La situazione interna è estremamente difficile per lui, perché ci sono pretendenti al trono come Zaluzhny e Arestovich. Non so se rischi una sostituzione a breve, ma non credo che un Paese in guerra come l’Ucraina possa permettersi di affrontare il futuro, che è già difficile di suo, con un presidente così indebolito. Penso che un cambio, a questo punto, sia il minimo che ci si possa attendere. Anche l’Europa, però, esce indebolita da questa situazione.
Perché?
Deve fare i conti con il fatto che l’Atlantico pare essersi allargato, e noi europei non possiamo permettere che si allarghi più di tanto, perché senza l’appoggio americano non siamo in grado di gestire situazioni più difficili.
Zelensky dovrà tornare a Canossa e parlare ancora con Trump?
Ho quasi l’impressione che ci sia chi sta puntando sul fatto che Trump non duri. Però il presidente americano ha messo in moto un movimento che è legato certamente alla sua persona, ma non più di tanto: ha un vice carismatico come Vance, che non ha usato mezze parole con i rappresentanti dei Paesi europei a Monaco, e ha elaborato una politica che sarà difficile per chiunque smentire.
Anche i Paesi europei dovranno fare i conti con questa realtà: avevano scelto la subordinazione nei confronti di Biden, ora Trump ha deciso che devono essere comunque subordinati nei confronti degli USA. Per noi non cambia niente. Sempre di subordinazione si tratta.
Trump ha paventato addirittura la possibilità di una Terza guerra mondiale. Un rischio che corriamo?

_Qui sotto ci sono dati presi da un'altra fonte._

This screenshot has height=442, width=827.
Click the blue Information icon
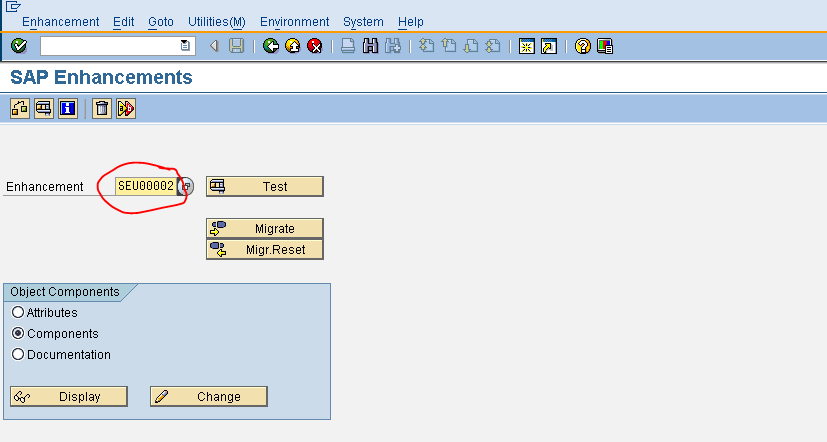(x=68, y=108)
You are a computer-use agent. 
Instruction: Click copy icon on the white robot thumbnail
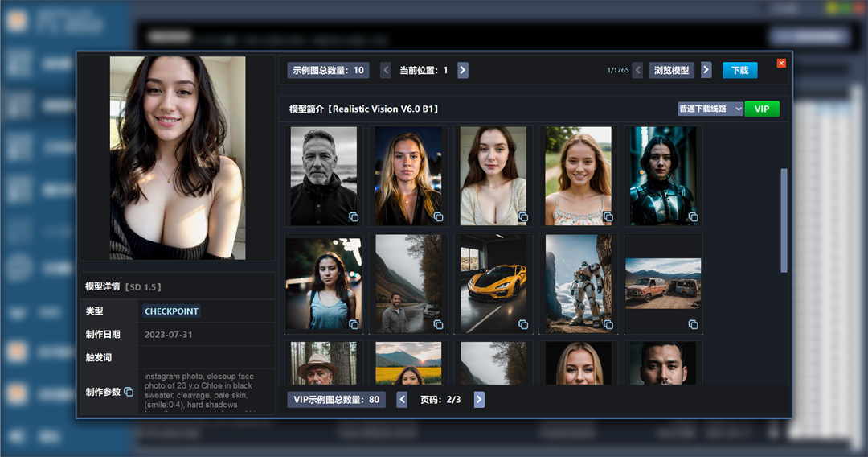[608, 324]
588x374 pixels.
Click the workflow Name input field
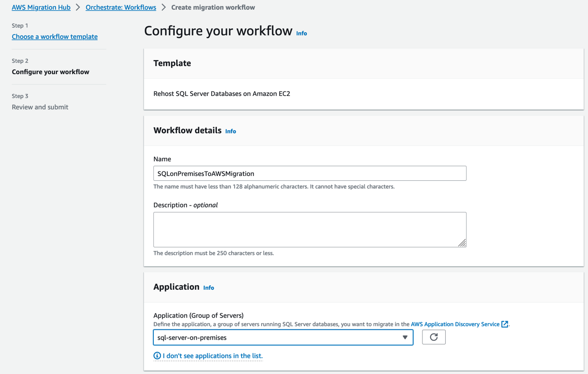click(310, 173)
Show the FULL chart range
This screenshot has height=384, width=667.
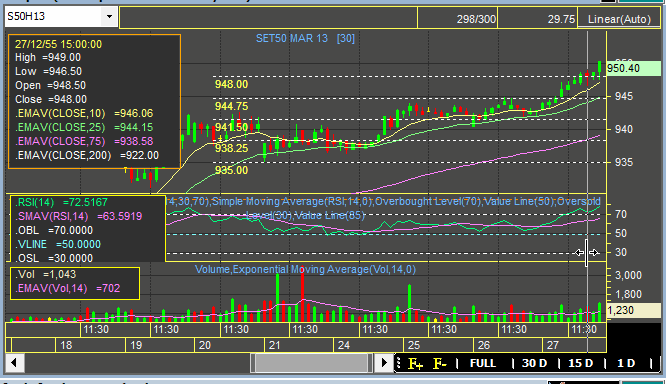[483, 363]
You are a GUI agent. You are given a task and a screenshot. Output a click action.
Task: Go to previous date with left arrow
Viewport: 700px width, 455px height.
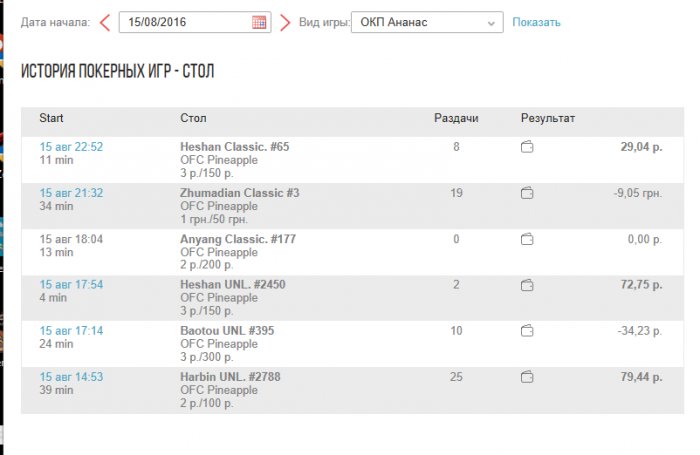click(104, 22)
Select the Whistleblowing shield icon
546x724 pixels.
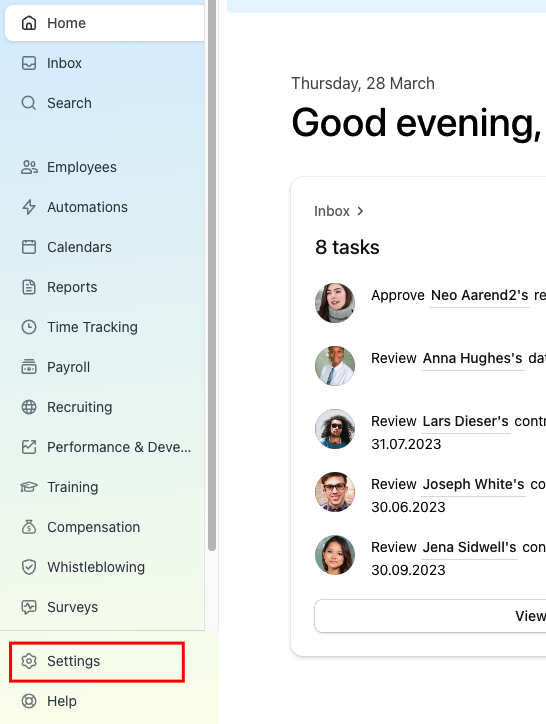coord(29,567)
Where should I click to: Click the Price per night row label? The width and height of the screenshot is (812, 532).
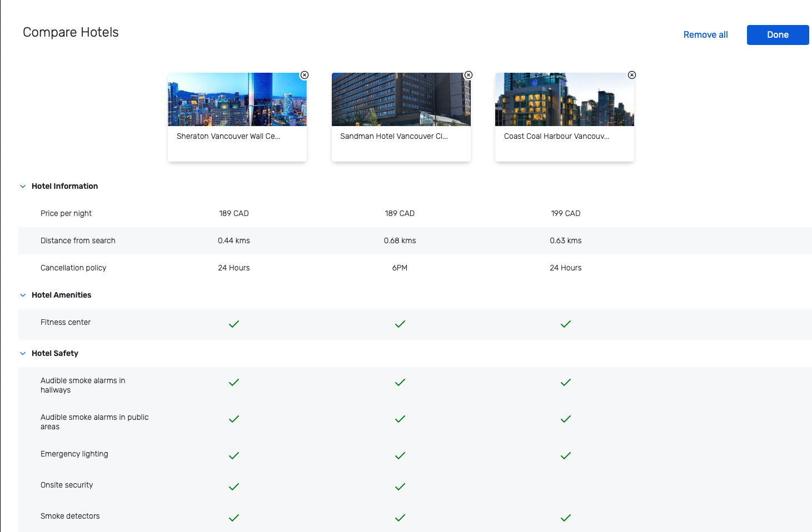pyautogui.click(x=66, y=213)
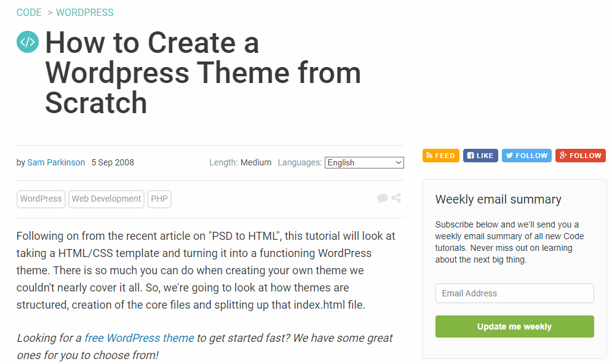The height and width of the screenshot is (364, 612).
Task: Open author Sam Parkinson's profile link
Action: 56,162
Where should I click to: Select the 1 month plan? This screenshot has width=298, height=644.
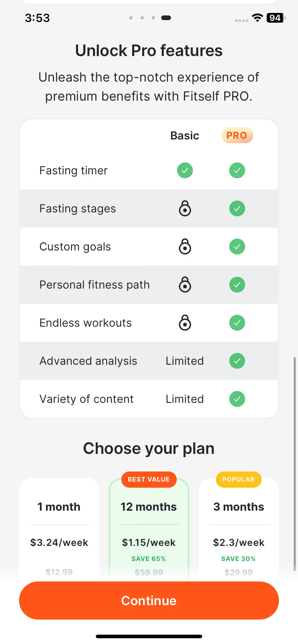click(59, 528)
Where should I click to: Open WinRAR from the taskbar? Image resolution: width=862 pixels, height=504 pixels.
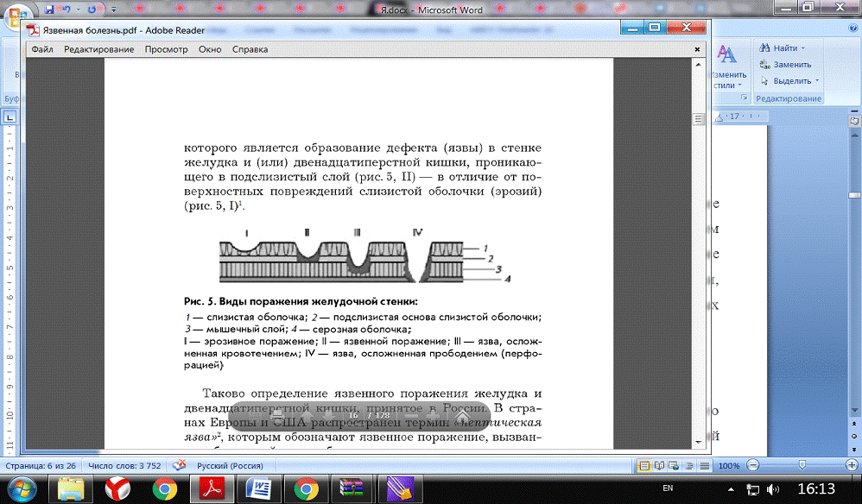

Penso che Europa e Zelensky dovranno tornare da Trump, a meno che, appunto, non si verifichi una situazione tale da aprire le cateratte della Terza guerra mondiale. Sarebbe veramente terribile. Trump l’ha evocata, sa che la Russia non può permettersi di perdere.
E se anche l’America fosse tirata in una situazione per cui non può permettersi una sconfitta, la prospettiva potrebbe essere anche la guerra mondiale. Se Zelensky insistesse, appoggiato dall’Europa, andremmo a sbattere: non siamo in condizione di affrontare una situazione del genere. Questa è la realtà.